Stated exercise A: Reproduce verbatim the part of the Horta passage that begins at the words "During the Iberian" and stops after "not significantly damaged.".
Stated exercise B: According to the Horta passage, in what year did the Cabeço Gordo Volcano erupt?

During the Iberian Union of Portugal and Spain, the island was frequently attacked by British and French pirates between 1589 and 1597. Raiding parties from the Count of Cumberland (Sr. Walter Raleigh) and Count of Essex attacked the defenseless populations between 1589 and 1597. These privateers robbed the inhabitants and burned what they left behind. The Faialese people, to protect themselves, built a large number of fortresses; in the 18th century there were more than 20. The Cabeço Gordo Volcano erupted in 1672, leading to emigration to Brazil, but the economy was not significantly damaged.
the "Polar Star" at the Horta dock
In intervening years Horta became a stopover for Jesuit missionaries traveling to and from Brasil and Asia. The Jesuits constructed a college in Horta, as did the Carmelites and Franciscan Orders. The explorer James Cook also reached the islands before initiating his Pacific voyages of discovery, during the 1700s.

Data supplied:
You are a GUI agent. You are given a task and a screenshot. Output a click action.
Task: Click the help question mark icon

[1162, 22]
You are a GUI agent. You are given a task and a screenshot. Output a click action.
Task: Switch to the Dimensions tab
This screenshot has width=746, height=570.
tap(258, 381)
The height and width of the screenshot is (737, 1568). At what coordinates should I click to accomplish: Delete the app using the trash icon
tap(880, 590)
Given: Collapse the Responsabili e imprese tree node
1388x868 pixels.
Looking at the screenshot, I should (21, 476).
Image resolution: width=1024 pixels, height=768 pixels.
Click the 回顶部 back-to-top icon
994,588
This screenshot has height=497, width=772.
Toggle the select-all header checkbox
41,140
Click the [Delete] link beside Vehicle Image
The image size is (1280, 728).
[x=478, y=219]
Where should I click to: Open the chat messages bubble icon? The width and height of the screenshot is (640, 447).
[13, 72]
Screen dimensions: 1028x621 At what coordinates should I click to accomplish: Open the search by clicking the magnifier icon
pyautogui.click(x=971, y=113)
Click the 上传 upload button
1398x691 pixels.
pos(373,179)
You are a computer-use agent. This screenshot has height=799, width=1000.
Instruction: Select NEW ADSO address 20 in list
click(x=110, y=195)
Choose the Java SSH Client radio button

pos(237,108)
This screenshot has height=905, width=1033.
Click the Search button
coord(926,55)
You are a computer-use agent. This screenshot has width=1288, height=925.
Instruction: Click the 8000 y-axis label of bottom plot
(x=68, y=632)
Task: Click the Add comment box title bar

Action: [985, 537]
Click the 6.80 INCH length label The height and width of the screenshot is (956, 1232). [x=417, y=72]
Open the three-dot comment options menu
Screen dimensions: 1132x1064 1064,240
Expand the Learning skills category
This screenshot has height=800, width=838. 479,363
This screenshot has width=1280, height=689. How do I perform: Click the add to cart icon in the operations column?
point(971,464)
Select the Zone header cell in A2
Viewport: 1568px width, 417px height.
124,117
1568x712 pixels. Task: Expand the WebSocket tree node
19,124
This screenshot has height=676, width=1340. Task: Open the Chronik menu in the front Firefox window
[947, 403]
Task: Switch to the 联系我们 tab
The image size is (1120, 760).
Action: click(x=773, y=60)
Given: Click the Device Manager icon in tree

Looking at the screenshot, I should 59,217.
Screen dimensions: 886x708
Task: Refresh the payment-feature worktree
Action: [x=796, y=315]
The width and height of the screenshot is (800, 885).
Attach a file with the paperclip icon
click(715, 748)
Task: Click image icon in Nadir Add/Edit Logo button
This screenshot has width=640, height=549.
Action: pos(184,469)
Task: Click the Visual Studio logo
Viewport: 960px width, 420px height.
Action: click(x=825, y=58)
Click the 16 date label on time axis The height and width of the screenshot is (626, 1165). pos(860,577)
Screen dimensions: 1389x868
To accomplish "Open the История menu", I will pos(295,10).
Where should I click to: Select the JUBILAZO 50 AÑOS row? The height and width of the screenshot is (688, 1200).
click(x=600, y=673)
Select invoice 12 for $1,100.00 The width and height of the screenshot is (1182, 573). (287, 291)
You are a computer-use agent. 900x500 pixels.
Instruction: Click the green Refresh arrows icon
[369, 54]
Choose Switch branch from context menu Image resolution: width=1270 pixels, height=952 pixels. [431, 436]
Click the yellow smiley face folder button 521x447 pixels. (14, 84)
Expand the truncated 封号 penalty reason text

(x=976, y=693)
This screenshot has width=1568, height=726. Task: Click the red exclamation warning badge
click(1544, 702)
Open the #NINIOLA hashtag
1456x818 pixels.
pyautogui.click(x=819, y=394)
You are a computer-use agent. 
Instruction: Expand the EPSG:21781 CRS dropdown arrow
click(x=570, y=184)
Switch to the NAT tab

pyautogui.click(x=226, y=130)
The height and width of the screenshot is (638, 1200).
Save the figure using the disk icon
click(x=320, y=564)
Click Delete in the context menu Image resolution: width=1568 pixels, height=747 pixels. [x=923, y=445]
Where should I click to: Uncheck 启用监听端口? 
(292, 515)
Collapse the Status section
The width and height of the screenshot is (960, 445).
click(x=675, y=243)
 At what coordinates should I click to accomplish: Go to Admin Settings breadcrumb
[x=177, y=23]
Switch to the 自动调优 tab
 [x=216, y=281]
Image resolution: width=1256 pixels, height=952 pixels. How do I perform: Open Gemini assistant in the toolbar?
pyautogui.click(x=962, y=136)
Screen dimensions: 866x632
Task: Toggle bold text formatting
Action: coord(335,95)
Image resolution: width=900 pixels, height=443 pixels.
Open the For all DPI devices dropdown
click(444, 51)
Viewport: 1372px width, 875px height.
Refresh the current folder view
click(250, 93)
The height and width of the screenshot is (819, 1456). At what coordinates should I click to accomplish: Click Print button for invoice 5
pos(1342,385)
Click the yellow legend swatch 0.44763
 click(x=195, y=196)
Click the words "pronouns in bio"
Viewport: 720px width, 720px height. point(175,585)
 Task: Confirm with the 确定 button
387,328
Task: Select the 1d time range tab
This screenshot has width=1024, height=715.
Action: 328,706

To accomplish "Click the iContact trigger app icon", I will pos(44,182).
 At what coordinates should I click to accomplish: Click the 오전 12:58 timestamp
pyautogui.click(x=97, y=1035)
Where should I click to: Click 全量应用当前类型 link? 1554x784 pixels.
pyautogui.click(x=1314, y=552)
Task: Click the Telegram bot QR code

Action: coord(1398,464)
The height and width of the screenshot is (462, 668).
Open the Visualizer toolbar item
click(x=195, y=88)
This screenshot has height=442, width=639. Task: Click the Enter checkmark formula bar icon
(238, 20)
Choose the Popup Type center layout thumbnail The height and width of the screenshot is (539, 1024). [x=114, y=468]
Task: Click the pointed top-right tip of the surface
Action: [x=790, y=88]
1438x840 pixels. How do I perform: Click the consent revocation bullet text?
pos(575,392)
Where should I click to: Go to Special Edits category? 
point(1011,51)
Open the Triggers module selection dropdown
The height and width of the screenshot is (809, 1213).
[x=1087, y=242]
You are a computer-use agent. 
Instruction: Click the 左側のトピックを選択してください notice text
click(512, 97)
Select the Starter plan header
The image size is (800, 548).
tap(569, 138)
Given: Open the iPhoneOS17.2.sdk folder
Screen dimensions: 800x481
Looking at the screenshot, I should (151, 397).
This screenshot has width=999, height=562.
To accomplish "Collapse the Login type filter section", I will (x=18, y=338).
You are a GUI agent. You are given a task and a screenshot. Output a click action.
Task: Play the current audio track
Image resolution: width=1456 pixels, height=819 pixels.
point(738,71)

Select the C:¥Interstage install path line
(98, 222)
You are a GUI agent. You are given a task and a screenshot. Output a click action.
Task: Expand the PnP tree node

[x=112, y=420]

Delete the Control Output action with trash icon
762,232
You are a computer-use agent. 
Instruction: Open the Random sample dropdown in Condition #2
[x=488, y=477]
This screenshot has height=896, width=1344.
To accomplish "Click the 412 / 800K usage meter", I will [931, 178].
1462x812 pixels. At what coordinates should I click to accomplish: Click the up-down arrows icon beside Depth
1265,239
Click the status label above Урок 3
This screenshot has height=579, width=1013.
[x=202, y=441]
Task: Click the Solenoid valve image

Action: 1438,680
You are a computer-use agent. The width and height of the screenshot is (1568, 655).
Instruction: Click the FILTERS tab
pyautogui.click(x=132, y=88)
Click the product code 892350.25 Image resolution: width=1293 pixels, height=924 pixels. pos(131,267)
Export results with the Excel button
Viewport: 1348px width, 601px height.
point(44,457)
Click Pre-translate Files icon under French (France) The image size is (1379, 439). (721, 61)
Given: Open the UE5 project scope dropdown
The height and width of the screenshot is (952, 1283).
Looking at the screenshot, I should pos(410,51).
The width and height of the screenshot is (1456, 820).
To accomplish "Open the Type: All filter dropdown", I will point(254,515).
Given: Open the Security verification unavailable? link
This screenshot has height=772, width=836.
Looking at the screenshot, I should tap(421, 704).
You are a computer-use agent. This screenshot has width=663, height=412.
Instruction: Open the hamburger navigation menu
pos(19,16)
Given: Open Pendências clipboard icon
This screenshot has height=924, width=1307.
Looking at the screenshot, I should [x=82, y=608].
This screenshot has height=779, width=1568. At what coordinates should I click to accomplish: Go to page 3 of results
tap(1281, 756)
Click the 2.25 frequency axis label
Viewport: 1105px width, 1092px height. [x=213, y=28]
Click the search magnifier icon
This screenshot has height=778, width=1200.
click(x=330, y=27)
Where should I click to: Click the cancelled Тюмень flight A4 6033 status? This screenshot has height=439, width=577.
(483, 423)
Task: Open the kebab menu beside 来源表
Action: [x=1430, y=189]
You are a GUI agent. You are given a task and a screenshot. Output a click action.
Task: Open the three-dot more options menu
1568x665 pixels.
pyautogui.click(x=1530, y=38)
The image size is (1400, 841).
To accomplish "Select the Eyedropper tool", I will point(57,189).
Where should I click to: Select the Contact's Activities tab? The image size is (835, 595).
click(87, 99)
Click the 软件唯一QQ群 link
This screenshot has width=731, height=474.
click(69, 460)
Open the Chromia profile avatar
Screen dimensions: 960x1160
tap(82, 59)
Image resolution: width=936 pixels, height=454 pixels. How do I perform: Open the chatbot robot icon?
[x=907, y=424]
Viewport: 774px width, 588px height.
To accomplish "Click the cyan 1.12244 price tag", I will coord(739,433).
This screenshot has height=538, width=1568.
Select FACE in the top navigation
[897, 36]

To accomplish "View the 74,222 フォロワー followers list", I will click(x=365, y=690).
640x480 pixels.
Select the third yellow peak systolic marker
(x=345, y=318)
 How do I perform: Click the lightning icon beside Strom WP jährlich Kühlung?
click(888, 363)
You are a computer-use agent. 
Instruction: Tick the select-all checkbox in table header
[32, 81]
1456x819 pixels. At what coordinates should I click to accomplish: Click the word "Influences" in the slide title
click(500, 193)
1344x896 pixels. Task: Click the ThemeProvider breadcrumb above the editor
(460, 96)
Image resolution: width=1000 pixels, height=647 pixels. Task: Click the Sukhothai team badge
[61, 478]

Written solution A:
During the Iberian Union of Portugal and Spain, the island was frequently attacked by British and French pirates between 1589 and 1597. Raiding parties from the Count of Cumberland (Sr. Walter Raleigh) and Count of Essex attacked the defenseless populations between 1589 and 1597. These privateers robbed the inhabitants and burned what they left behind. The Faialese people, to protect themselves, built a large number of fortresses; in the 18th century there were more than 20. The Cabeço Gordo Volcano erupted in 1672, leading to emigration to Brazil, but the economy was not significantly damaged.

Written solution B: 1672